Dann wird es nach und nach sehr still, und von ganz oben singt das Vocal­cons­ort. Man schrei­tet hin­auf in Rich­tung Licht. Die Tän­zer rings­um wer­den nack­ter, sie schla­gen sich, zie­hen sich die Haut­fal­ten vom Kör­per. Ver­ein­zelt und sepa­riert spie­len die Musi­ker, alle auf einem Grund­ton, alle in einer Har­mo­nie, und doch jeder für sich. Es ist, als wür­de das Gebäu­de tief atmen. Drau­ßen vor den Fens­tern auf der Elbe fährt ein Schiff. Und wäh­rend die letz­ten Tak­te des Chors ver­klin­gen, lösen sich die Tän­zer von­ein­an­der, lei­se läu­ten die Glo­cken, und die Sän­ger neh­men sich in den Arm. Alles ist Umarmung.

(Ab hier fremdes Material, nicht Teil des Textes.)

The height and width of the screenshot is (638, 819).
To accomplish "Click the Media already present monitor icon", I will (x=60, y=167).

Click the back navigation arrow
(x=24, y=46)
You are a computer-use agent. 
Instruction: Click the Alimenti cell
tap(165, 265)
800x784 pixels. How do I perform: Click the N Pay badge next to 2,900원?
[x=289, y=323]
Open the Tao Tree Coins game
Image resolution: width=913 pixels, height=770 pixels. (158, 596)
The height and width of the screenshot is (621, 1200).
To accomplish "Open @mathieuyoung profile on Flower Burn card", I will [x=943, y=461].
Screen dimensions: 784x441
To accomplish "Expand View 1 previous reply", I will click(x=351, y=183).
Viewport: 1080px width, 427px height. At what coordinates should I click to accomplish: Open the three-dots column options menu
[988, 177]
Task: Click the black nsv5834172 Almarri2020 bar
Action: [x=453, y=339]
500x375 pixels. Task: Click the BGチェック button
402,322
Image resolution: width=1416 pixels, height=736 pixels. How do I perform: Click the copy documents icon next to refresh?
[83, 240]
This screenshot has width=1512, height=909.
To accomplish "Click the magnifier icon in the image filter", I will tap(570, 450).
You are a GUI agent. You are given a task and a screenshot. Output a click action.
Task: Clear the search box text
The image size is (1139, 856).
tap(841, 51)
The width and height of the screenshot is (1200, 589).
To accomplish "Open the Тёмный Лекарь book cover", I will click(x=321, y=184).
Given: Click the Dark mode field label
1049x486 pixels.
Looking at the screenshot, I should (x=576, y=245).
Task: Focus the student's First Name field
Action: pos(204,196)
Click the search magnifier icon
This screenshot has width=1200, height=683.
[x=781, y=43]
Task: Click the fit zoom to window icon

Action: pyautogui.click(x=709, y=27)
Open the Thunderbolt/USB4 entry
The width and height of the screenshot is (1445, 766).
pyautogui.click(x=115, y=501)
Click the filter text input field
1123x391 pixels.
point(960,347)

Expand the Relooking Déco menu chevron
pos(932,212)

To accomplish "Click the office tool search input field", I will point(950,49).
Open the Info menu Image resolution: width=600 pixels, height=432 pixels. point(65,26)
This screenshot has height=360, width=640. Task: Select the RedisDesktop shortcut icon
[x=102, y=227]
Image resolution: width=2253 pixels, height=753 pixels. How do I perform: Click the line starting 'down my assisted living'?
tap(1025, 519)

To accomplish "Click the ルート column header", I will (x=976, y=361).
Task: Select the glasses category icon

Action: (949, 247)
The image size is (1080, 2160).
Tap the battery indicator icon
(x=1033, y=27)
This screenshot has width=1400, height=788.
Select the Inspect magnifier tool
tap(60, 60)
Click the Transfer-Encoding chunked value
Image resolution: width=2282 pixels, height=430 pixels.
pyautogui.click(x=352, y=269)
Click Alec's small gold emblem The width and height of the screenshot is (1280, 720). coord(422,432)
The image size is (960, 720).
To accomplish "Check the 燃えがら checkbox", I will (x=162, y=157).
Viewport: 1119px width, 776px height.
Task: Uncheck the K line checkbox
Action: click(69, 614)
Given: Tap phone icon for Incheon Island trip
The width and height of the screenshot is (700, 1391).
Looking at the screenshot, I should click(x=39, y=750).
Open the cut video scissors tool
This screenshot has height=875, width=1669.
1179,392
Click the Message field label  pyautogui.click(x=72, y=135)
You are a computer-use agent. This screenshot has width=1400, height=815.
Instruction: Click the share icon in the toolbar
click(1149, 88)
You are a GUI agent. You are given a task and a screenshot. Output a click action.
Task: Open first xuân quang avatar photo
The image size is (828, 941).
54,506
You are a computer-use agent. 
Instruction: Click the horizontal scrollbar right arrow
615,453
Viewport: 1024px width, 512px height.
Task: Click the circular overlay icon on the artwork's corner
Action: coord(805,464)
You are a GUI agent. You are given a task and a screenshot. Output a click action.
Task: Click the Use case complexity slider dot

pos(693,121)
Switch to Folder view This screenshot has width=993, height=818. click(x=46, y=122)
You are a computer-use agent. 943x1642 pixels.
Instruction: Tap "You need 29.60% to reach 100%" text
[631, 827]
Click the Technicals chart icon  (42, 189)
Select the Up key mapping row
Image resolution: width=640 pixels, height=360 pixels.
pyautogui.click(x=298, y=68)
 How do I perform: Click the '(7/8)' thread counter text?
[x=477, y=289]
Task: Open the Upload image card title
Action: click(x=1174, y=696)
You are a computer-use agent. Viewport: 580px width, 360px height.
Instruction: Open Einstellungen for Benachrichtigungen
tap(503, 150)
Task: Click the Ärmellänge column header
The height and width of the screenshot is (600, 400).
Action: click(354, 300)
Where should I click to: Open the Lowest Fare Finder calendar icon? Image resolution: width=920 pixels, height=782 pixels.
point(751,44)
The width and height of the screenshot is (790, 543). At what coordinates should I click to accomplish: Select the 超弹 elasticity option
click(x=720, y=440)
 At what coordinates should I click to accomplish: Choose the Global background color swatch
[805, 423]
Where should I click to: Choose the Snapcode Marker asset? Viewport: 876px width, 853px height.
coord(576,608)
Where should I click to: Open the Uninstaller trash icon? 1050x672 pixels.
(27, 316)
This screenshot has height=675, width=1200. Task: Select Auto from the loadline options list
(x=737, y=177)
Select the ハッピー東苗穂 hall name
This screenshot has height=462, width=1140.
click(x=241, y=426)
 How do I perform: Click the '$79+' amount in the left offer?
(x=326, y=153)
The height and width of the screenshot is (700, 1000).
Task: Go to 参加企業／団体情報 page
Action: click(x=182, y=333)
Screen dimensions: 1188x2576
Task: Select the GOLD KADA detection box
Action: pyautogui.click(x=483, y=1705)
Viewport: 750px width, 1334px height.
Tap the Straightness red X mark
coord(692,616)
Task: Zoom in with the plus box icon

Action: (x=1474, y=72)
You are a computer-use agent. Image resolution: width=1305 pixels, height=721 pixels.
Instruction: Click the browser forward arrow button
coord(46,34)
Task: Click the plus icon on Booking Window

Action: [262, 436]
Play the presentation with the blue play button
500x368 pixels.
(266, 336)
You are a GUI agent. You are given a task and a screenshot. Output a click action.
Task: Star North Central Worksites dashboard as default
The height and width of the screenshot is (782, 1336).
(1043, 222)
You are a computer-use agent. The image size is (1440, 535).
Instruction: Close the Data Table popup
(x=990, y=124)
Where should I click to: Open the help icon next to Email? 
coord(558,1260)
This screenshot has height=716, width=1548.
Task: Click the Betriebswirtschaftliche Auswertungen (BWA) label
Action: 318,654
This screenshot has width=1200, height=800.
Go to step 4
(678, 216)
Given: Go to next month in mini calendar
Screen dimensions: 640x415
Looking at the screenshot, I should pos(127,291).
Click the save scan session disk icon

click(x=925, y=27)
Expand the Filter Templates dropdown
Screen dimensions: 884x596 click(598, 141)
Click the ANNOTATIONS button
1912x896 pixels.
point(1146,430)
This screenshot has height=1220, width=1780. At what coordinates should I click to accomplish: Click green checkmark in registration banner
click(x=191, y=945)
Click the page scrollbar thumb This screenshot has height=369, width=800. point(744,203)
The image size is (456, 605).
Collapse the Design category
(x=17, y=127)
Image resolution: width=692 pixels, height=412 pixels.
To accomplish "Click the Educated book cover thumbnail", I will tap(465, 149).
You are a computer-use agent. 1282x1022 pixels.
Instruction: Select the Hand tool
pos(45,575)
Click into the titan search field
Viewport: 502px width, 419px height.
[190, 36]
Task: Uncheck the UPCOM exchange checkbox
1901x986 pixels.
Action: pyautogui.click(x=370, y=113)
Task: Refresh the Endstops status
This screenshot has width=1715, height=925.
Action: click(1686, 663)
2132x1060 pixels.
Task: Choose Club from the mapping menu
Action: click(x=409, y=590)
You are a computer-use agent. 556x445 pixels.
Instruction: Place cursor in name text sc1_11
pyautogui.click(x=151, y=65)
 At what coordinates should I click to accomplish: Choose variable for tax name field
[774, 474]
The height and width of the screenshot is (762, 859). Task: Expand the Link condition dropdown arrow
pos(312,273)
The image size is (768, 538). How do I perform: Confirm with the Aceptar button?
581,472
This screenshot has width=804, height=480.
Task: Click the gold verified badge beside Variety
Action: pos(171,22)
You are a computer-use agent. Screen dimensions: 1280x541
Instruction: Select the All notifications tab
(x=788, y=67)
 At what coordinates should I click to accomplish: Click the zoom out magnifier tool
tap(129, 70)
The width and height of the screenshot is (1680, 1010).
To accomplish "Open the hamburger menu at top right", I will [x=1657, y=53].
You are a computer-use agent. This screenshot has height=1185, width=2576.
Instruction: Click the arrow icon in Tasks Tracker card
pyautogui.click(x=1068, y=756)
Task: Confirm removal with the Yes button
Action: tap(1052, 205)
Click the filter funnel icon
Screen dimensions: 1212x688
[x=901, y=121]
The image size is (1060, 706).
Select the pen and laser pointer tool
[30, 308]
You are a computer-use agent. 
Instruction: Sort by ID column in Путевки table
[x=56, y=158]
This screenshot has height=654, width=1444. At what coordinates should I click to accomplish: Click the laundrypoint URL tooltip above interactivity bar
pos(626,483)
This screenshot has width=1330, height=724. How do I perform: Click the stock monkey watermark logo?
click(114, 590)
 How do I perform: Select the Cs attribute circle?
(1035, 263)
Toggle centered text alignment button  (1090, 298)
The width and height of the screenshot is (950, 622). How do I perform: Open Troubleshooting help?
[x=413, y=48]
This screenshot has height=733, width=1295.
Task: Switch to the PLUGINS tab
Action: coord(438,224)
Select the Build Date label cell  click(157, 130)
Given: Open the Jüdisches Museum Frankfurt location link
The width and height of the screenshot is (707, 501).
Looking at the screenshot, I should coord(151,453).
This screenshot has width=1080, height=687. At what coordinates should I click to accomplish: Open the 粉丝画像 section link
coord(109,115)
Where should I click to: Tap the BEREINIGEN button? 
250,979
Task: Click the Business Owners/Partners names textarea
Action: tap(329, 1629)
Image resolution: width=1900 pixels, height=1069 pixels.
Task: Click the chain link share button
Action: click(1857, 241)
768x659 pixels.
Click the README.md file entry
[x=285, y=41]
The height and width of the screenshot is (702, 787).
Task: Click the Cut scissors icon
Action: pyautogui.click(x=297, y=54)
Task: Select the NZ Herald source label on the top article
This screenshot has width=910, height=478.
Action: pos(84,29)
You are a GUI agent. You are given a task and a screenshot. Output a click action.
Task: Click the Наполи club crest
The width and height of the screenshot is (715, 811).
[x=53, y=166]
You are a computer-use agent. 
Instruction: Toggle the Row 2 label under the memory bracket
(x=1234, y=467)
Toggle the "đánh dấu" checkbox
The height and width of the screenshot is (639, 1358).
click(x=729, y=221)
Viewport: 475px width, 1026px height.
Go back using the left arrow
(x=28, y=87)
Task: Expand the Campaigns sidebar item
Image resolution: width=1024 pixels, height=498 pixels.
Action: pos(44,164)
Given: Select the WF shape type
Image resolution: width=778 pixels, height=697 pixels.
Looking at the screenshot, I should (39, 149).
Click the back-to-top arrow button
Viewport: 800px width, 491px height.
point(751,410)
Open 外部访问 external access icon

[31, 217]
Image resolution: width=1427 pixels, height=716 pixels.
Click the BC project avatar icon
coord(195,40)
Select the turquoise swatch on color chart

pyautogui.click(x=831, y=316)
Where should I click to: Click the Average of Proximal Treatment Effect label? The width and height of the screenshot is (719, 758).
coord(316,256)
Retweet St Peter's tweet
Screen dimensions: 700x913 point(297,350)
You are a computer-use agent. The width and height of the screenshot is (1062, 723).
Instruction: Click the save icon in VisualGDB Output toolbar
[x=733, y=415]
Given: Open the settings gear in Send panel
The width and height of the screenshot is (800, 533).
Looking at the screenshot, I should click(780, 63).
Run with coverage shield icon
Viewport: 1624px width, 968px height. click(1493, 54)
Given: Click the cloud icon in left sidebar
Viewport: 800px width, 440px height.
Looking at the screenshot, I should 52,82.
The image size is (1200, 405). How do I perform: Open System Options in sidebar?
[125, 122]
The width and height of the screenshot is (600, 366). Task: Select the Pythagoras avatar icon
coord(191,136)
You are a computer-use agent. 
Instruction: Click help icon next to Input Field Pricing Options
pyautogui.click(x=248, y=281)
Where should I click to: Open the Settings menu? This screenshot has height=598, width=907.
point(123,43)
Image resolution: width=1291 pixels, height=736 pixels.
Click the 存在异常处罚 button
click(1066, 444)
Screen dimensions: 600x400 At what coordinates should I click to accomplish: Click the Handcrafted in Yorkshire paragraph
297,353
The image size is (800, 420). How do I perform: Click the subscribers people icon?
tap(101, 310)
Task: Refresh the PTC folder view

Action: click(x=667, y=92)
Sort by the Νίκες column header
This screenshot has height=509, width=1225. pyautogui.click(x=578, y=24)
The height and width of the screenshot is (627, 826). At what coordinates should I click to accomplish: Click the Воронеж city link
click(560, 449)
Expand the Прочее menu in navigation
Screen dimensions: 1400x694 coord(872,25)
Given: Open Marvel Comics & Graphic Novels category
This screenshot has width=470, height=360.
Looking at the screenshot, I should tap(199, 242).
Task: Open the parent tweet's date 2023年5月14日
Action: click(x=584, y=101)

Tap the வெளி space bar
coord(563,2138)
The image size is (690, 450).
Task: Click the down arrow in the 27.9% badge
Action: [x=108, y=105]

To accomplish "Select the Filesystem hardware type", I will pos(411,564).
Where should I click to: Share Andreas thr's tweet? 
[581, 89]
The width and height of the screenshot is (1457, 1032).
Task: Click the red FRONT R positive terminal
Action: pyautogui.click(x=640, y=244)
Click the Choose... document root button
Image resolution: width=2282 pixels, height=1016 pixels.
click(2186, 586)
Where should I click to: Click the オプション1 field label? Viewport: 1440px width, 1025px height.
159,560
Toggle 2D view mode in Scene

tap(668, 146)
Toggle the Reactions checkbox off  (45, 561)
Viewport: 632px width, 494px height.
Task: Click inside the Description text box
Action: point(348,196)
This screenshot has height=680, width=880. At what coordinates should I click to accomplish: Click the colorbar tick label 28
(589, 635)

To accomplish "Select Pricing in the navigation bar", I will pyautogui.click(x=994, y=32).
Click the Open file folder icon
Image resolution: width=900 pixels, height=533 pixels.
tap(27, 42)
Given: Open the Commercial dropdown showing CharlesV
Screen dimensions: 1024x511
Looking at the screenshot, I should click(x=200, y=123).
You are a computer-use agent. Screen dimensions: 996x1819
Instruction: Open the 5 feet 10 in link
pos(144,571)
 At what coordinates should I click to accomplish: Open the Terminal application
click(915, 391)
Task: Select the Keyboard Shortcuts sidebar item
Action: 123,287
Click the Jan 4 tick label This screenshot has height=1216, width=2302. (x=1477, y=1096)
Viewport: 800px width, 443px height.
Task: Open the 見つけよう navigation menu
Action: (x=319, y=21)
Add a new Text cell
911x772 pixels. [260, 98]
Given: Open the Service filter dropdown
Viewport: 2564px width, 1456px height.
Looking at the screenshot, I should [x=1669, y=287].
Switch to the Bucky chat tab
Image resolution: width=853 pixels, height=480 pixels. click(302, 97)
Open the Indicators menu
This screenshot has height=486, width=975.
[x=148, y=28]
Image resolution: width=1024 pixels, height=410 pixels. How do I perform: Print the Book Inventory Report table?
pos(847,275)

Sasha Waltz & Guests haben mit »Figu­re Humaine« der Elb­phil­har­mo­nie ein ers­tes Gesicht gege­ben. Es ist ein Mensch­li­ches, eines, das in Dia­log tritt, der Kunst sämt­li­che Töne von laut bis ganz lei­se abringt und kei­ne Hemm­schwel­len erzeugt. Gut gemacht, Elphi, möch­te man flüs­tern, wenn man die Roll­trep­pe Rich­tung Elbe hinunterfährt.